* _WHAT TO WORK ON_
In the records below, could you swap "application" for "app" and give the lines again from the line with "Screen dimensions: 2576x931" through the end of the records, leaving the pictures out and changing nothing else?

* _MATERIAL PROVIDED_
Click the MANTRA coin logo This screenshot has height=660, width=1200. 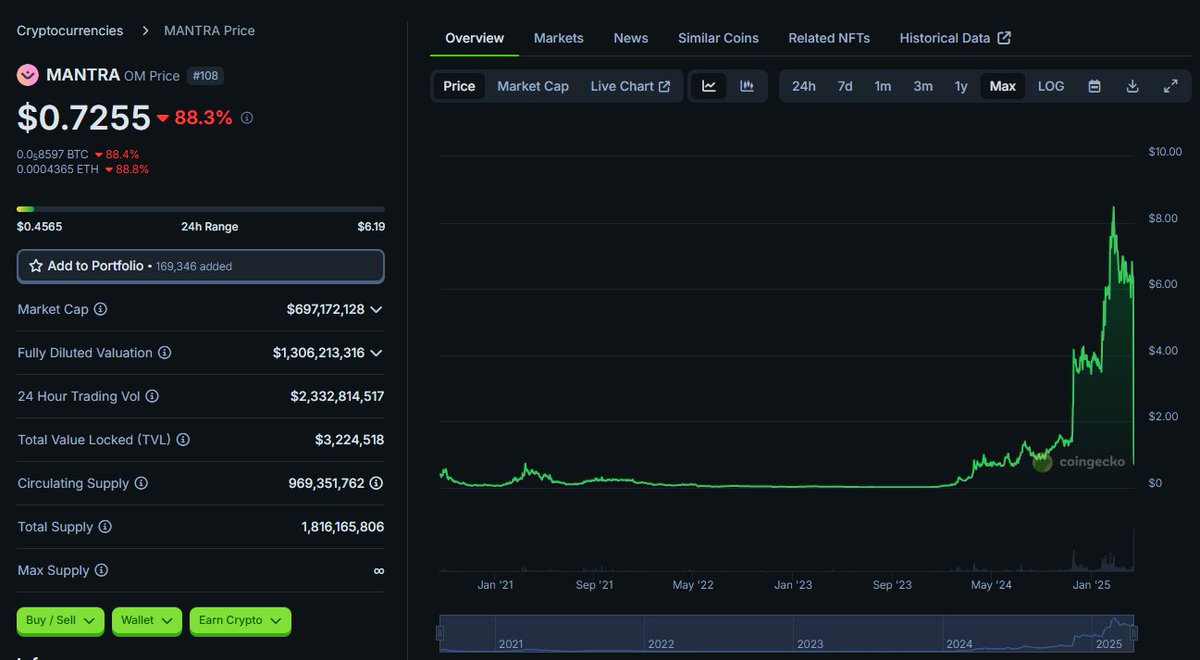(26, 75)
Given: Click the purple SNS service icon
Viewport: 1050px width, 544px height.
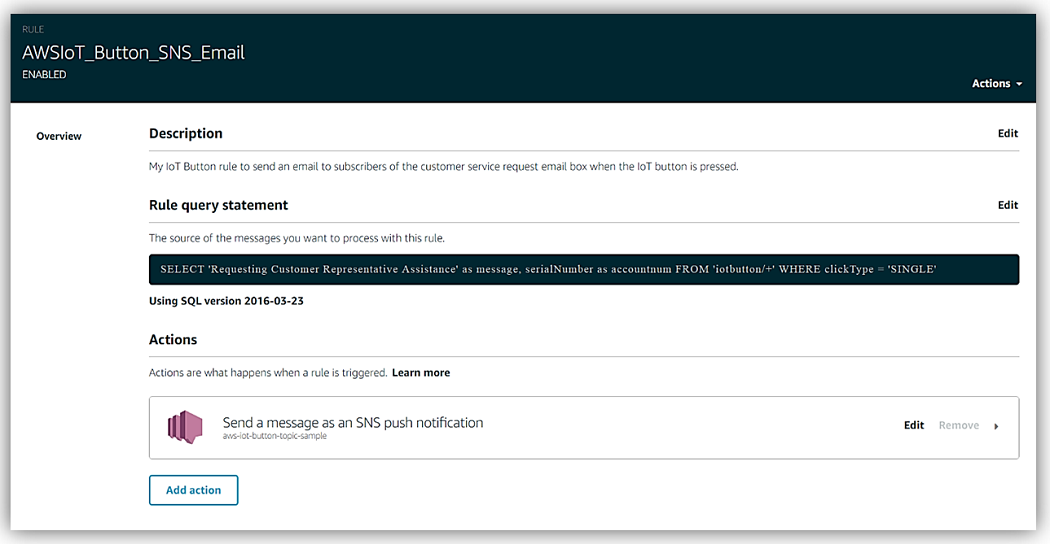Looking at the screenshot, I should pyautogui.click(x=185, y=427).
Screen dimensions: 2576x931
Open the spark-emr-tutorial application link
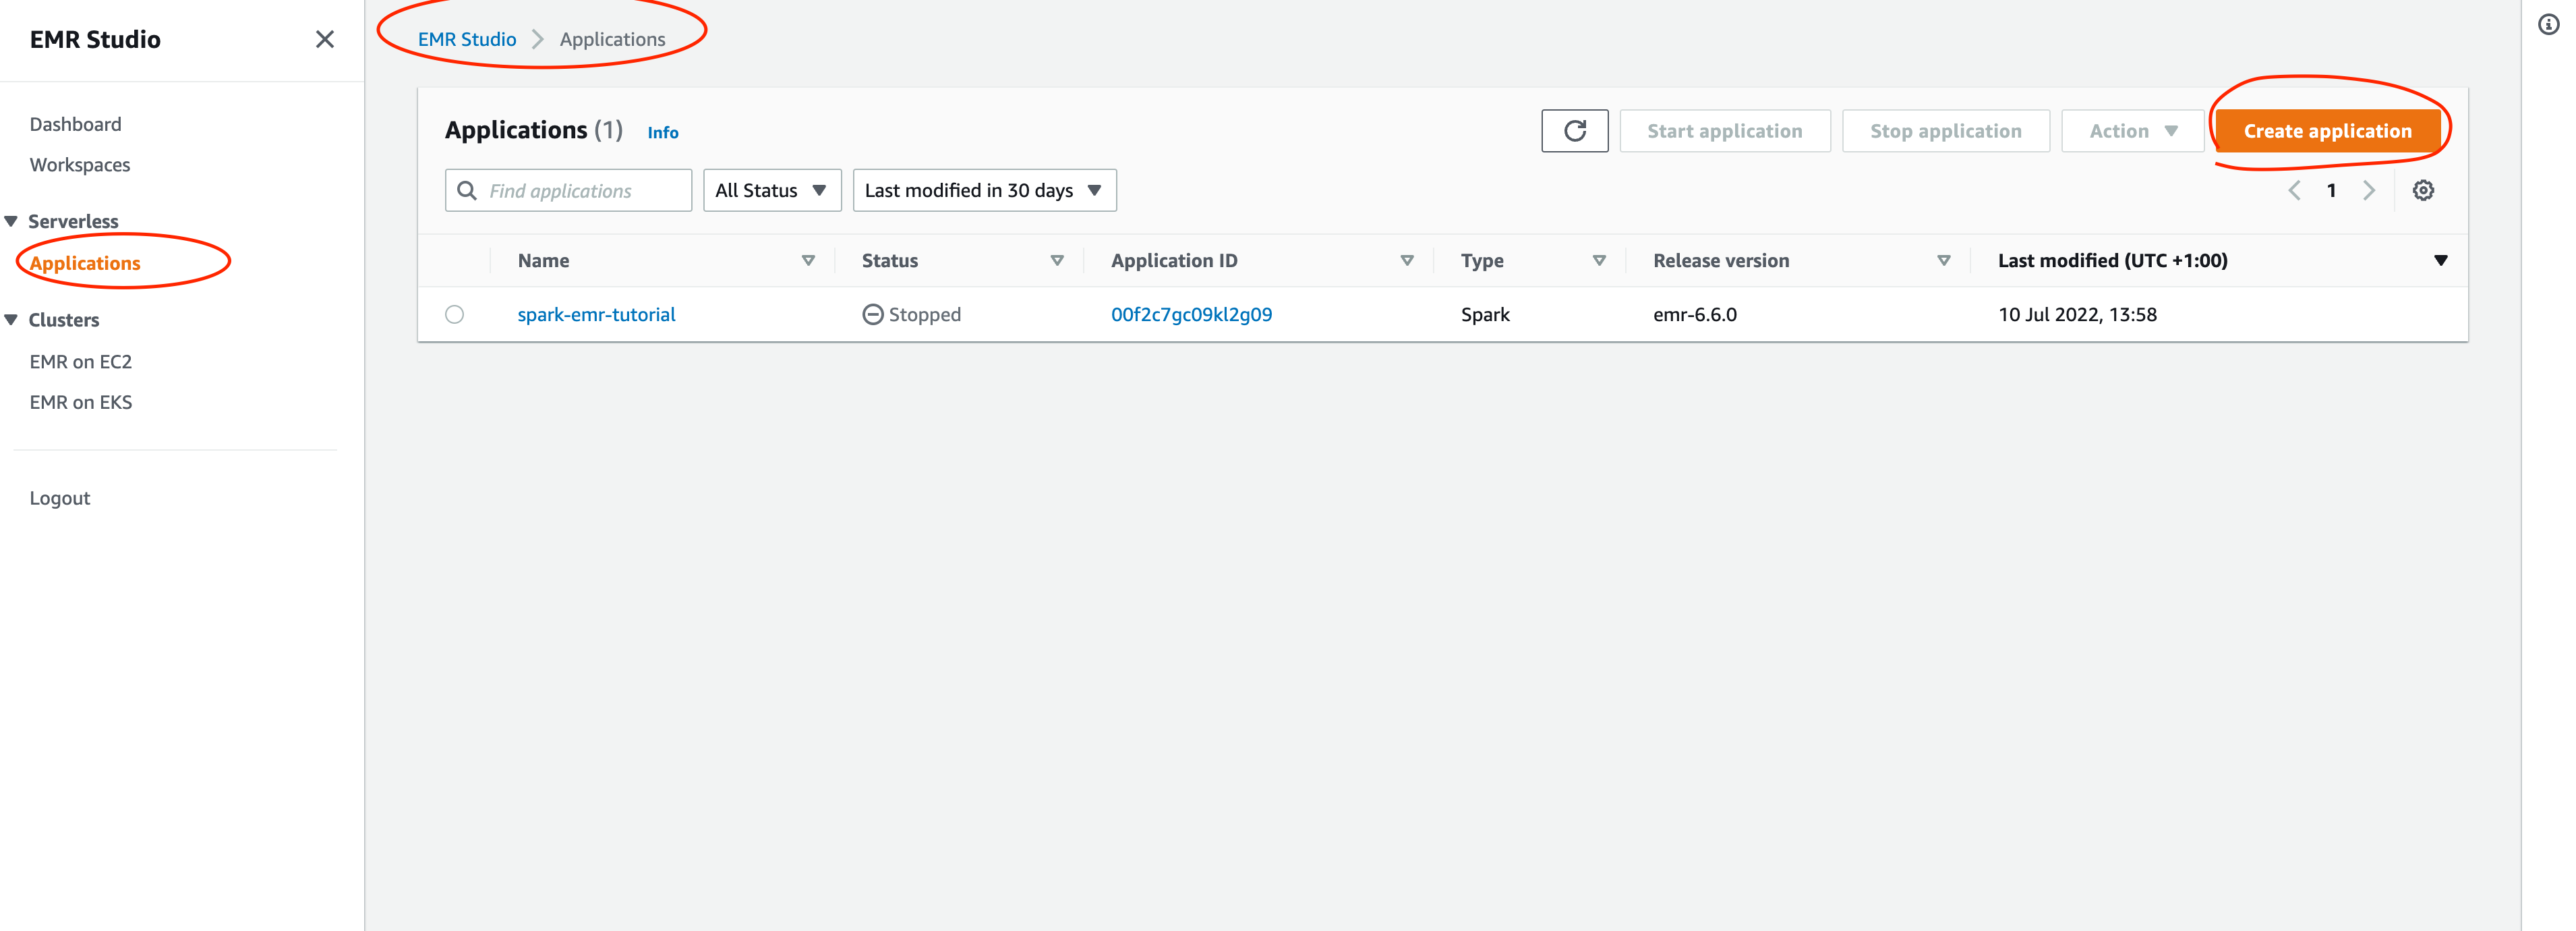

* _SOLVED PROBLEM_
Screen dimensions: 2576x931
Open the spark-emr-tutorial app link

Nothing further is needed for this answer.